Les fonds activistes rôdent autour de Research in Motion
L’étau commence à se resserrer autour de Research in Motion, le fabricant du BlackBerry. Après la demande en juin 2011 du fonds Northwest & Ethical Investments de réformer le mode de gouvernance du groupe, puis les revendications du fonds canadien Jaguar Financial début septembre, RIM pourrait voir un nouvel actionnaire activiste monter à son capital: l’homme d’affaires américain Carl Icahn. La rumeur n’a été commentée ni par Carl Icahn ni par la direction de l’entreprise.
Le cours de Bourse de RIM a chuté de plus de 60% depuis le début de l’année. Sa capitalisation est tombée à 12 milliards de dollars et le groupe est un peu plus distancé trimestres après trimestres par Apple et les smartphones fonctionnant sous le système Android de Google. A ce niveau, le groupe capitalise à peine 5 fois la prévision de bénéfices annuels pour 2012.
Habitué depuis plus de trente ans à investir dans des sociétés fragilisées en vue de les contraindre à se réorganiser, Carl Icahn trouverait chez RIM une situation relativement identique à celle qui l’avait incité à prendre pied au capital de Motorola en 2007. A l’époque, le groupe américain était pénalisé par la perte de vitesse de sa division de téléphonie mobile. Son activisme répété avait poussé la direction de Motorola à accepter une scission en début d’année 2011 avant que Google ne débourse 12,5 milliards de dollars cet été pour s’emparer de la division téléphonie mobile et de ses 17.000 applications brevetées.
En entrant chez RIM, Carl Icahn pourrait revendiquer une scission du groupe canadien, avec d’un côté la division de fabrication des smartphones et de l’autre une entité regroupant les brevets en sa possession afin d’intéresser d’éventuels acquéreurs. En plus de Google, Apple, Microsoft, Ericsson et même RIM ont récemment renforcé leur portefeuille de brevets dans la téléphonie mobile via des acquisitions. Interdigital, qui détient 8.800 brevets, a également confié en juillet à Evercore Partners et Barclays Capital le soin de trouver d’éventuels acquéreurs.
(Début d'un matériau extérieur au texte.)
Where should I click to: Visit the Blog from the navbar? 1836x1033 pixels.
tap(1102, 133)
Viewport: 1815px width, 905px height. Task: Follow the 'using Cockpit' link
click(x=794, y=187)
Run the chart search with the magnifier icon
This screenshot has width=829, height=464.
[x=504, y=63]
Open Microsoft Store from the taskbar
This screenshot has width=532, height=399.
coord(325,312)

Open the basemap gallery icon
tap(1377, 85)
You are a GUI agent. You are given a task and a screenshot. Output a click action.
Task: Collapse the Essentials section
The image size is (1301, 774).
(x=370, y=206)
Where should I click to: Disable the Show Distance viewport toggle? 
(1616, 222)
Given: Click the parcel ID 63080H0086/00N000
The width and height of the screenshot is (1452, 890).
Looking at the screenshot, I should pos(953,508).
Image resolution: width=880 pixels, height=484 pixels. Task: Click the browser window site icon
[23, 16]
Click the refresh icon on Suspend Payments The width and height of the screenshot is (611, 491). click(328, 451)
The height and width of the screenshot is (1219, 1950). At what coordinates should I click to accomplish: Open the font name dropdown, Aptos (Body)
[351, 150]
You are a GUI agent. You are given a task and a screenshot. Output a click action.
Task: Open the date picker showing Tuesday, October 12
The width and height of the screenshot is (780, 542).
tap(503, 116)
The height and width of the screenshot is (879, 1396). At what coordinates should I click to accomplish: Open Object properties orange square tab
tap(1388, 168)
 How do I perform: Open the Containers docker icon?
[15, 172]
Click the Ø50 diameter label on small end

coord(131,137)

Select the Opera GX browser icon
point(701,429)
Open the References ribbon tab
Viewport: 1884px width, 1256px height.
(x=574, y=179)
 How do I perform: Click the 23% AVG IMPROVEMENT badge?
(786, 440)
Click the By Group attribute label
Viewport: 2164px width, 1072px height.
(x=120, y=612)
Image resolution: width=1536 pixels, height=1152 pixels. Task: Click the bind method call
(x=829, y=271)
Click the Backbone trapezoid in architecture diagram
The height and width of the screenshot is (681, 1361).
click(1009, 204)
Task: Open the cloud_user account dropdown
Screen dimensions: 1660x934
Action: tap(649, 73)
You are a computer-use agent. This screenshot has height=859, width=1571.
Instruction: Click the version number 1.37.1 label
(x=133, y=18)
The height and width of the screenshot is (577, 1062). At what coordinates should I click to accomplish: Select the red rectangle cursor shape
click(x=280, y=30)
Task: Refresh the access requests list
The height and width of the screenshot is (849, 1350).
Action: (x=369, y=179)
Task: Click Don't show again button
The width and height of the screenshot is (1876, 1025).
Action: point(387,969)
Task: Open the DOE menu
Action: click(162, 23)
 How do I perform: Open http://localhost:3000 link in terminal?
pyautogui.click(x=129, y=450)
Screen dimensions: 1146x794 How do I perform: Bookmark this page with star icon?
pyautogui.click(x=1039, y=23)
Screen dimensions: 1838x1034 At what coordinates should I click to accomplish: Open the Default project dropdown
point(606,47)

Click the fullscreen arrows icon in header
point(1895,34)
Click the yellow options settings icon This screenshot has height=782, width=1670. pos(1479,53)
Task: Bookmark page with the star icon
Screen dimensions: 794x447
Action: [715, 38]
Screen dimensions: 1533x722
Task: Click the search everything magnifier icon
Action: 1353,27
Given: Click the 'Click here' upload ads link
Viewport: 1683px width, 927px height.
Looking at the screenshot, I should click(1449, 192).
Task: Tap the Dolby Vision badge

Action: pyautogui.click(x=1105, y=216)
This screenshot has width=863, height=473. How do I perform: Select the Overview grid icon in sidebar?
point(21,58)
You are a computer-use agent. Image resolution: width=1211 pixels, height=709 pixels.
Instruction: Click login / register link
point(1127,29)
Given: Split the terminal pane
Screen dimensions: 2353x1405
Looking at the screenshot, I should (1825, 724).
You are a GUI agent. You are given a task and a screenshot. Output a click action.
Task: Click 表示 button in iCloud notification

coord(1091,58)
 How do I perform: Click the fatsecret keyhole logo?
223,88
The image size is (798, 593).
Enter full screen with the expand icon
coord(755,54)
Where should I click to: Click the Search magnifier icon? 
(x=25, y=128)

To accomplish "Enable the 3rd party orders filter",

Mais selon le courtier Jefferies, malgré la frénésie acheteuse actuelle dans les brevets, RIM pourrait avoir du mal à valoriser les siens, d’autant qu’il devrait en conserver une grande partie pour assurer le fonctionnement de son activité. L’analyste estime à 1 milliard de dollars la valeur du portefeuille dont le groupe pourrait se séparer.